Sindicato dos Médicos do Rio vai ao STF para anular decreto de calamidade pública
Para entidade, medida publicada no Diário Oficial do Estado é inconstitucional
Rio de Janeiro|Do R7

O SinMed/RJ (Sindicato dos Médicos do Rio de Janeiro), junto com a Fenam (Federação Nacional dos Médicos), ingressará com uma ação direta de inconstitucionalidade para que o STF (Supremo Tribunal Federal) declare nulo o decreto de calamidade pública, publicado no Diário Oficial do Estado na última sexta-feira (17).
Segundo o governo, a crise impede o Estado de "honrar com seus compromissos para realização dos Jogos Olímpicos e Paralímpicos Rio 2016". "Ficam as autoridades competentes autorizadas a adotar medidas excepcionais necessárias à racionalização de todos os serviços públicos essenciais, com vistas à realização dos Jogos Olímpicos e Paralímpicos Rio 2016", diz o decreto.
Ainda de acordo com o documento, "as autoridades competentes editarão os atos normativos necessários à regulamentação do estado de calamidade pública para a realização dos Jogos Olímpicos e Paralímpicos Rio 2016".
O presidente do SinMed/RJ, Jorge Darze, questionou a medida do governo fluminense.
— Como decretar calamidade pública para garantir os Jogos Olímpicos? A prioridade deveria ser salários pagos em dia, assistência à saúde, ensino escolar de qualidade, etc.
O sindicato teme que o decreto, ao autorizar a "racionalização de todos os serviços públicos essenciais", reduza direitos, violando o artigo 197 da Constituição.
Governo confirma socorro ao RJ
O secretário-executivo do PPI (Programa de Parceria em Investimentos), Moreira Franco, confirmou neste sábado (18), que o governo federal editará uma medida provisória de socorro financeiro ao Estado do Rio e informou que os recursos serão destinados à conclusão da linha 4 do Metrô, que liga a Barra da Tijuca (zona oeste) e Ipanema (zona sul,) e ao pagamento de servidores públicos.
Moreira negou que a decretação de calamidade pública nas finanças do Estado signifique autorização para o Rio de Janeiro contrair novos empréstimos. O Estado superou o limite de endividamento, de 200% da receita corrente líquida. Além disso, está inadimplente com a União.

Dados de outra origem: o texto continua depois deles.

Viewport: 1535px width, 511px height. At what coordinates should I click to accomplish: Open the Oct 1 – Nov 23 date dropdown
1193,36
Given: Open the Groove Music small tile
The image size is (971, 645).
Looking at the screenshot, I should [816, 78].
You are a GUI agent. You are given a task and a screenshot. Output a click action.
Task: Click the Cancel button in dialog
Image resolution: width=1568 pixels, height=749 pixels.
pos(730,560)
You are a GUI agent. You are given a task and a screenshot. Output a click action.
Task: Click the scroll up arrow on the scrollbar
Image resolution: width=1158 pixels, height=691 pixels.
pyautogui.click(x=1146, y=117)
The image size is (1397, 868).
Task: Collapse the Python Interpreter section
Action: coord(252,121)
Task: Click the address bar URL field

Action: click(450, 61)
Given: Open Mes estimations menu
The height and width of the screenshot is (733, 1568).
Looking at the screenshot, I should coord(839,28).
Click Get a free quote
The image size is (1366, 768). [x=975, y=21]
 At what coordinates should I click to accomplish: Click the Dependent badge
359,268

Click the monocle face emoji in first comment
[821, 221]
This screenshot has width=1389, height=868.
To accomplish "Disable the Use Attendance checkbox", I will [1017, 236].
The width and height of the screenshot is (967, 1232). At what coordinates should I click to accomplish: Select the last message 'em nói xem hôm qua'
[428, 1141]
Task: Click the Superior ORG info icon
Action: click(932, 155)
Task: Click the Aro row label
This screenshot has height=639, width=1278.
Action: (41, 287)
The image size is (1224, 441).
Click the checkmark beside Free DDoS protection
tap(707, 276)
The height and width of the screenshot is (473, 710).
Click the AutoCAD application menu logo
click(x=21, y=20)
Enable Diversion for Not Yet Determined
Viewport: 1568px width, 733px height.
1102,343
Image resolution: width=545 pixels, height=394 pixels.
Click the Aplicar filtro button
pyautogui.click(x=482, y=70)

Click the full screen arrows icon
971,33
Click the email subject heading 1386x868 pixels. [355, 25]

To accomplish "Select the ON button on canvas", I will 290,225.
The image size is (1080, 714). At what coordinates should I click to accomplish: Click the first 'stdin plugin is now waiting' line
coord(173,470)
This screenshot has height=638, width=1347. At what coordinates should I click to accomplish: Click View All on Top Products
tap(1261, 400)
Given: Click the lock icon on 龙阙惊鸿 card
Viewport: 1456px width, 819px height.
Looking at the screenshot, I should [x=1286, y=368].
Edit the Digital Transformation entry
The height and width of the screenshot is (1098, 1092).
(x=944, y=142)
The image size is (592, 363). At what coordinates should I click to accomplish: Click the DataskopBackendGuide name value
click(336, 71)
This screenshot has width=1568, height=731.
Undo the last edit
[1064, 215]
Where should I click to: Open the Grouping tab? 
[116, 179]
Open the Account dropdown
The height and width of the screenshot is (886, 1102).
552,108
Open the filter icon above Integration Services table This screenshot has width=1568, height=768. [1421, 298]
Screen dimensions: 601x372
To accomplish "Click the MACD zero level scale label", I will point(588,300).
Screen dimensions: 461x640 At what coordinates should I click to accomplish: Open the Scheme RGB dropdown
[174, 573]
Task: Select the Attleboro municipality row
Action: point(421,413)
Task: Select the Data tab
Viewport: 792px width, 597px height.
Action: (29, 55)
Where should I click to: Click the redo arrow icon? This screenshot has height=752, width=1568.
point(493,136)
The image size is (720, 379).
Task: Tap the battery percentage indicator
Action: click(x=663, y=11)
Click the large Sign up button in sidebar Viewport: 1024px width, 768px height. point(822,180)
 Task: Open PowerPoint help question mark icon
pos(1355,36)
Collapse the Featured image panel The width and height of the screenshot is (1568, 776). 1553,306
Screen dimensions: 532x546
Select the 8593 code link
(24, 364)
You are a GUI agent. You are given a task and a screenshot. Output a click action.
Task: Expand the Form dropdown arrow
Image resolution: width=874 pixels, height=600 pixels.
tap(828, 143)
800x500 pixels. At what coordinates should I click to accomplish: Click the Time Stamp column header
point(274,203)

— O governo federal não está autorizando o Estado a pegar novos empréstimos. O Estado do Rio não tem condição de contrair novos empréstimos. Todo mundo está vinculado ao acordo de Basileia - disse Moreira Franco, referindo-se ao conjunto de acordos firmado entre bancos centrais de vários países com exigências mínimas para concessão de crédito.
A medida provisória destinará R$ 3 bilhões em transferência direta da União para o Estado.
— O governo federal tinha assumido uma série de compromissos para a Olimpíada e o presidente Michel Temer achou que era fundamental que os Jogos se realizassem dentro do previsto, para não prejudicar a credibilidade do País, que já está muito baixa.